--- begin Source data ---
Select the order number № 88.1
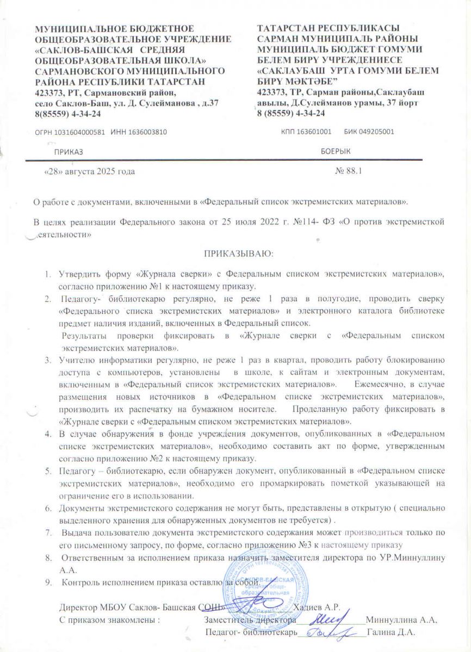click(x=350, y=171)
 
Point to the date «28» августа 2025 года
click(x=89, y=171)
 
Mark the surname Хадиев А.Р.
click(x=317, y=606)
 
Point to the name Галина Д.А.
click(x=391, y=632)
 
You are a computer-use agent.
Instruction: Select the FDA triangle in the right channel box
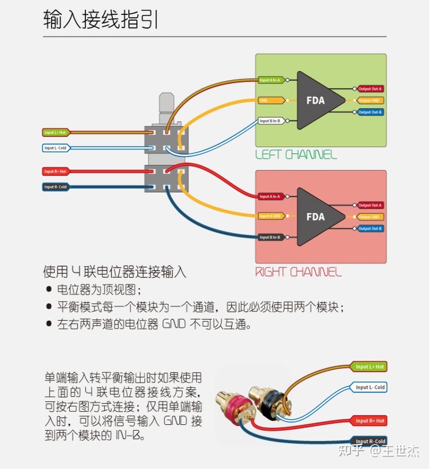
--- end Source data ---
§ Goal
Type out all of the records above character for character, leaving out the pictures.

§ Answer below
Select the order number № 88.1
click(x=350, y=171)
 
Point to the date «28» августа 2025 года
click(x=89, y=171)
 
Mark the surname Хадиев А.Р.
click(x=317, y=606)
 
Point to the name Галина Д.А.
click(x=391, y=632)
 
You are a computer-use agent.
Instruction: Select the FDA triangle in the right channel box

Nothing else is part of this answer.